Current through Register Vol. 46, No. 39, September 25, 2024
(a) Health care plans shall provide insureds,
and upon request, health care providers, with a copy of the standard
description of the external appeal process developed jointly by the
superintendent and commissioner, including a form and instructions for insureds
to request an external appeal. The standard description, request form and
instructions for the external appeal process developed jointly by the
superintendent and commissioner shall include, but not be limited to:
(1) a statement of the insured's right to an
external appeal of health care services denied pursuant to a utilization review
determination by the insured's health care plan on the basis that the services
are not medically necessary or that the services are experimental or
investigational;
(2) a description
of the eligibility criteria for an external appeal pursuant to section
4910 of the
Insurance Law and Public Health Law and the following:
(i) Medicare cannot be the insured's only
source of health services; and
(ii)
insureds receiving benefits under both Medicaid and Medicare are eligible for
the external appeal process only for denials of benefits that are covered under
Medicaid;
(3)
notification that insureds receiving benefits under Medicaid may also file a
complaint through the fair hearing process and that the determination in the
fair hearing process will be the one that controls;
(4) notification of the time frames within
which the certified external appeal agent must make a determination on
expedited and nonexpedited external appeals;
(5) notification that insureds requesting an
expedited external appeal or an external appeal of a health care plan's denial
because the requested health care service is considered to be experimental or
investigational should forward the attending physician's attestation to the
insured's attending physician to complete;
(6) notification that requests for an
external appeal must be accompanied by the appropriate fee, as determined by
the insured's health care plan, or a statement that a waiver of the fee has
been requested, in order to be eligible for an external appeal;
(7) a description of the responsibility of
the insured's health care plan to send the insured's medical and treatment
records to the certified external appeal agent, provided that the certified
external appeal agent may request additional information from the insured, the
insured's health care provider or the insured's health care plan at any
time;
(8) a description of the
right of the insured and the insured's health care provider to submit
information to the certified external appeal agent, regardless of whether the
agent has requested any information, within 45 days from when the insured
received notice that the health care plan made a final adverse determination or
within 45 days from when the insured received a letter from the health care
plan affirming that both the insured and the insured's health care plan jointly
agreed to waive the internal appeal process, provided that the external appeal
agent has not yet rendered a determination on the appeal;
(9) a description of the process for
notifying the insured and the insured's health care plan of the certified
external appeal agent's determination;
(10) instructions for submitting the request
for external appeal to the superintendent;
(11) instructions for contacting the State if
the insured or health care provider has questions;
(12) notification that an insured or a person
authorized pursuant to law to consent to health care for the insured must sign
the request and consent to the release of medical and treatment records for an
insured to be eligible for an external appeal; and
(13) a signature line for the insured's
consent to the release of his or her medical and treatment records, including
HIV, mental health and alcohol and drug abuse records, to the certified
external appeal agent assigned to review the insured's external appeal, and the
expiration date of the authority to release the insured's medical and treatment
records in accordance with section
2782 of the
Public Health Law for confidential HIV related information and sections
33.13 and
33.16 of
the Mental Hygiene Law for mental health related information.

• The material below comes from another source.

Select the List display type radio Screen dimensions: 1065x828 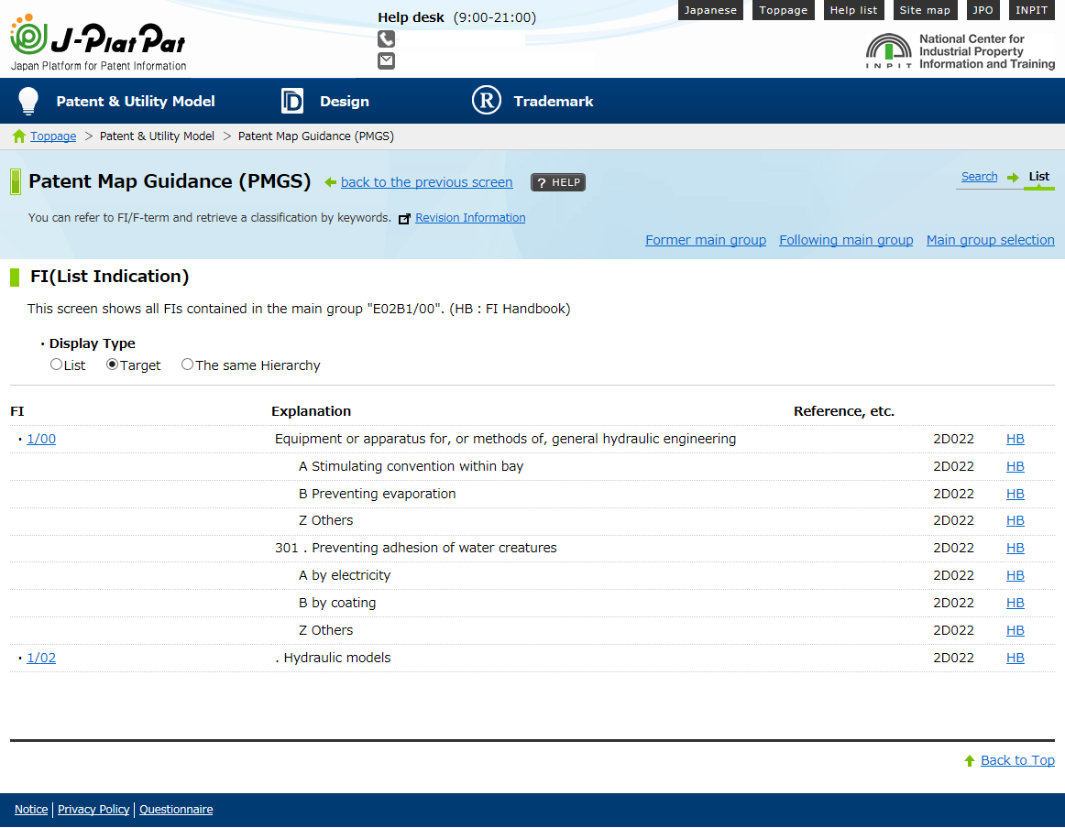[x=57, y=365]
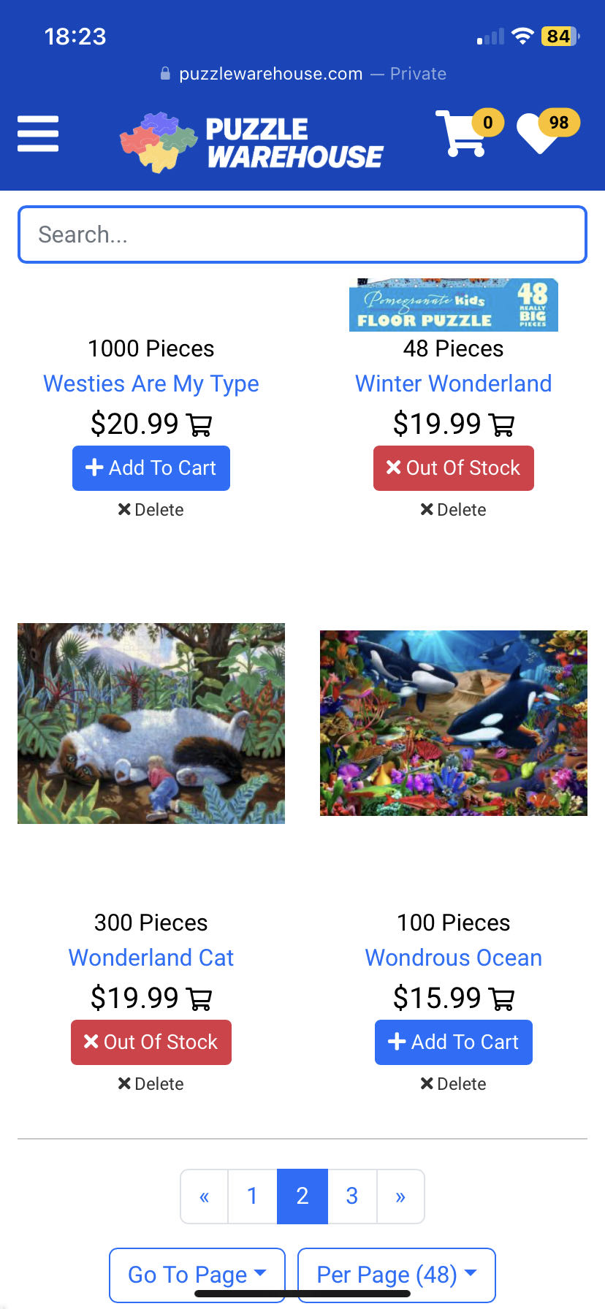Delete Westies Are My Type from wishlist

[x=151, y=510]
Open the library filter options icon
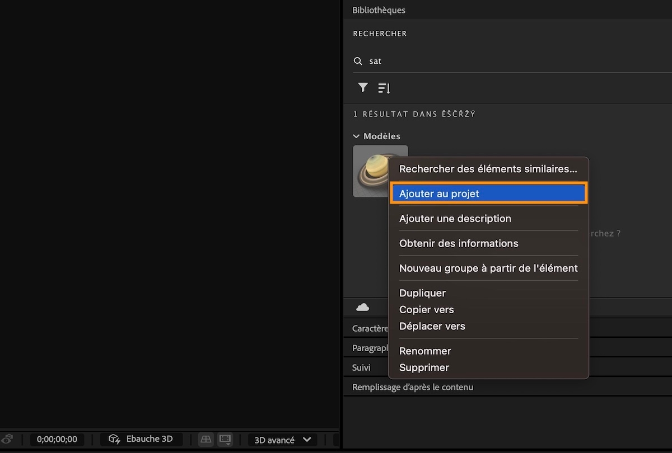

(b) The superintendent and
commissioner shall develop a separate form and instructions for an insured's
health care provider to request an external appeal in connection with a
retrospective adverse utilization review determination pursuant to section
4904 of the
Insurance Law. The form must include notification that an insured or a person
authorized pursuant to law to consent to health care for the insured must sign
the request and consent to the release of medical and treatment records for the
health care provider to be eligible for an external appeal.